At that time there was no Swarkeston Bridge, but in fair weather the Trent could be forded quite easily, as it can now. I have, in a recent summer, seen a foal walk across without wetting its knees; but the route is devious, and the river at Swarkeston notoriously treacherous; bright weedy shallows give way precipitately to great dark pools difficult to fathom, and eddying whirlpools alternate with powerful headlong currents of surprising swiftness.
Their task accomplished, runs the tale, the two knights set off for Swarkeston at full speed, leaving the earl to return more leisurely with his esquires and pages. In the meantime heavy rains had fallen, and on reaching the Trent valley after sunset, the knights found the green sward covered by surging muddy waters, through which, with true lover-like ardour, they spurred their tired horses in the growing darkness, unwilling, now so near, to let even such alarming floods prevent their reunion with the fair ladies of their choice.
The level meadows were crossed safely, but in the gloom the gallant knights either missed the ford across the river itself or were swept off it by the raging torrent; by the cruellest of mischances they were washed away and drowned within sight of the lighted windows of the hall, where all their hopes lay, and which they had striven so heroically to reach.
This tragic event was indeed a crushing blow for the earl and his family, but out of private grief came public joy. The bereaved ladies, so says the legend, looked on themselves as widows, and, in keeping with the spirit of the times, devoted the rest of their lives to the memory of their deceased lovers. Neither was their devotion mere sentiment, but it took a thoroughly practical form; determined that no one in future should suffer owing to the circumstances in which their own keen sorrow had arisen, they devoted all their substance to the building of the now historic bridge, and died in a cottage as poor as the humblest peasant.
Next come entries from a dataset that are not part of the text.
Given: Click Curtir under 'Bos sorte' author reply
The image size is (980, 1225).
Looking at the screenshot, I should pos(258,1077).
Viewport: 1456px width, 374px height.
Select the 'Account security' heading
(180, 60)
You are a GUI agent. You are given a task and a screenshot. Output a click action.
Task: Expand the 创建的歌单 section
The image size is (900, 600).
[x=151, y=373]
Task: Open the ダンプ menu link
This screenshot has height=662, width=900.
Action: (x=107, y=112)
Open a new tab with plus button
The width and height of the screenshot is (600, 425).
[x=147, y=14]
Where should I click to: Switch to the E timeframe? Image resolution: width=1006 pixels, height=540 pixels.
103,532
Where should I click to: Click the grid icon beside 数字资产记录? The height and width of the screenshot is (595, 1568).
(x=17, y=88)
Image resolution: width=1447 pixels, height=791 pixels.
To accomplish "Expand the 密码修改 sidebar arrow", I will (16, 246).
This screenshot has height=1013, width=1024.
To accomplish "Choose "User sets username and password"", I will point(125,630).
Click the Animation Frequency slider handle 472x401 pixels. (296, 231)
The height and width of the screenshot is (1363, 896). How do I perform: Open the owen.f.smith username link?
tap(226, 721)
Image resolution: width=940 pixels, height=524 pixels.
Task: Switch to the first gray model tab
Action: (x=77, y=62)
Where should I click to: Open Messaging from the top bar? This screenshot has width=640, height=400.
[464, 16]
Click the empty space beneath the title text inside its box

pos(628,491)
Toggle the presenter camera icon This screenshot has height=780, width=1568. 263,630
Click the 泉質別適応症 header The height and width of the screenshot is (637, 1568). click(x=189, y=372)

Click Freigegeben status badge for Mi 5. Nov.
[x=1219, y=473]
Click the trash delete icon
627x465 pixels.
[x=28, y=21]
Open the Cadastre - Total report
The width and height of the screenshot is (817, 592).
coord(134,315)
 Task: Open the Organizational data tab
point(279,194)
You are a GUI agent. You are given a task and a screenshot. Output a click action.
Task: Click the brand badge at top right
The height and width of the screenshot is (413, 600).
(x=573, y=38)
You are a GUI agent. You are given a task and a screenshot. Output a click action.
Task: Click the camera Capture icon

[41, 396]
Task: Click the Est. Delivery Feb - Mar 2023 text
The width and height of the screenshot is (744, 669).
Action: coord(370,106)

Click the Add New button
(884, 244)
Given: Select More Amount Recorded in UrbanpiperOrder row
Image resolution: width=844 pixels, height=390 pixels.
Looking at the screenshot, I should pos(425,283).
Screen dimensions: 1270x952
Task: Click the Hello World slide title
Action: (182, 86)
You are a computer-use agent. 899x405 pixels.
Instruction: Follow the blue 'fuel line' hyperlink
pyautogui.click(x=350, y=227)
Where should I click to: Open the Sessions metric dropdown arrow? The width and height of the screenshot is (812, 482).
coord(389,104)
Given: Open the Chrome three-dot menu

On the bridge there was formerly a chantry chapel. From an inquisition held at Newark, October 26th, 1503, we learn that a parcel of meadow land, valued at six marks a year, lying between the bridge and Ingleby, had been given in early days to the priory of Repton, on the tenure of supplying a priest to sing mass in the chapel on Swarkeston Bridge; but that there was then no such priest nor had one been appointed for the space of twenty years. (Add. MSS. 6,705, f. 65.)
The Church Goods Commissioners of 1552 say under Stanton:—
“We have a chappell edified and buylded upon Trent in ye mydest of the streme anexed to Swerston bregge, the whiche had certayne stuffe belongyng to it, ij desks to knele in, a table of wode, and certayne barres of yron and glasse in the wyndos, whiche Mr. Edward Beamont of Arleston hath taken away to his owne use, and we say that if the Chappell dekeye the brydge wyll not Stonde.”
The report of the Commissioners shows that the chapel was evidently an integral portion of one of the bridge piers, as was often the case, and was probably coeval with its first building.
The chapel was demolished altogether when the spans over the river were rebuilt in the eighteenth century, and there is now no trace of it remaining, nor does there appear to be any drawing of the sacred place; though, of course, anyone familiar with other such Gothic buildings can easily picture for himself what this chapel would be like.